Council welcomes end of costly inspections

Monday June 28, 2010

Hammersmith & Fulham (H&F) Council has welcomed the news that councils across Britain are being freed from a series of costly ‘top down’ Government inspections.

The Secretary of State for Communities and Local Government (DCLG) Eric Pickles wrote to council leaders on Friday (June 25) to tell them that he has instructed the Audit Commission and five other local inspectorates to stop centrally imposed reports like the Comprehensive Area Assessments (CAA).

The move is expected to stop millions of pounds of taxpayers’ cash and thousands of officer hours being wasted, according to the DCLG.

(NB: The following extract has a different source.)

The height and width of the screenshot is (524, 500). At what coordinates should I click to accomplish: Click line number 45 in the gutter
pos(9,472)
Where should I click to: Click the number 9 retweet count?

Ministers believe that ending CAA will save the Audit Commission £10 million, and councils will also feel the financial benefit, as independent research put the average annual cost of reporting back to government at £1.8 million. In 2006 the National Audit Office estimated the overall cost of monitoring local government at £2 billion a year.

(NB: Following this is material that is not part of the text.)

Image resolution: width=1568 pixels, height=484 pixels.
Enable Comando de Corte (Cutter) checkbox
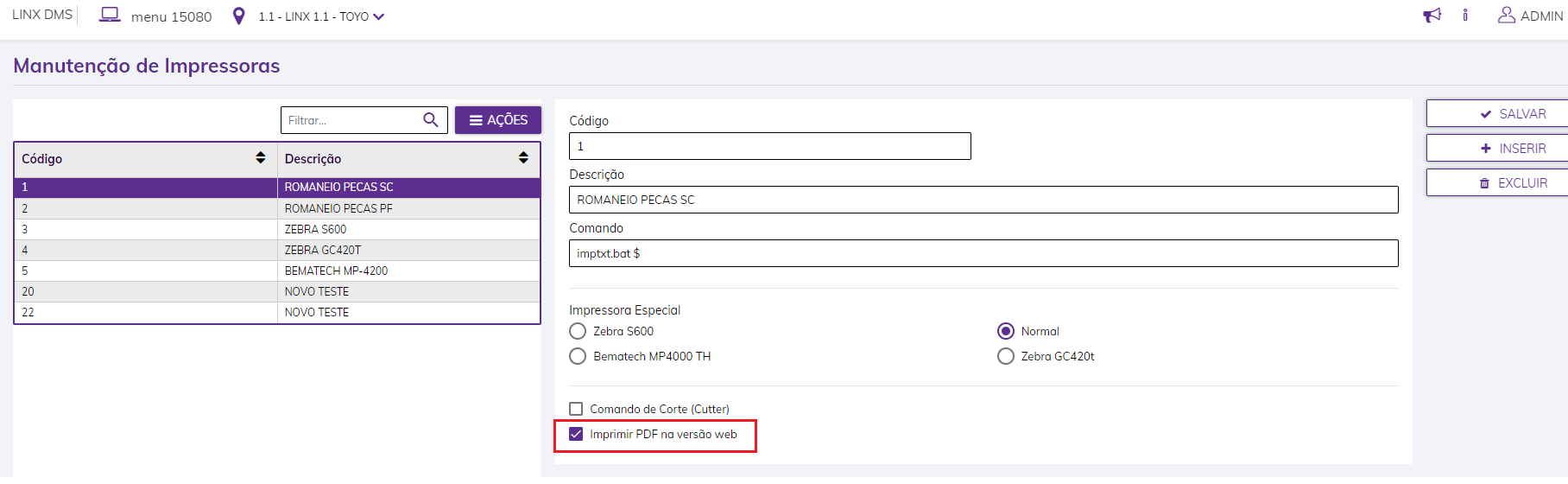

Hammersmith & Fulham (H&F) Council called for the ‘oppressive and pointless’ CAA regime to be scrapped last year and has warmly welcomed the announcement.

Cllr Stephen Greenhalgh, H&F Council Leader, says: “I am a passionate localist and the centralised top down inspection regimes of the past hindered councils’ ability to deliver high quality local services at the lowest possible cost to the council taxpayer."

“Who cares what some Audit Commission bureaucrat sat in their ivory tower thinks of services in Hammersmith & Fulham? In all my years as council Leader I can count on one hand the number of times I have been asked what rating the Audit Commission gives the council. What is vitally important is how local people judge the services they pay for and use and in H&F residents’ satisfaction is up to an all-time high.”

H&F Council’s latest CCA assessment gave the council the top rating possible praising the authority for its strong partnership working and top quality, value for money, services.  Meanwhile, figures from the Annual Residents’ Survey 2008 show that compared to the 2006 survey, overall resident satisfaction is up 6 per cent, to 59 per cent – the biggest increase in the country, which puts in the council in the top 10 authorities for residents’ satisfaction.

Secretary of State Eric Pickles said: “I have instructed Town Hall watchdogs to stop tying the hands of council workers with unnecessary red tape and paperwork. It is much more important for the public to know what their councils are doing than having thousands of hush-hush, unseen papers being sent back and forth between Whitehall bureaucrats and the Town Hall. We are already pushing power as far away from Whitehall as we can.”

H&F Council has reduced its debt mountain by £43million to £133million in recent years saving taxpayers millions in reduced debt repayments, has cut council tax by 3 per cent for four years in a row and is currently generating some of the highest residents’ approval ratings in the UK.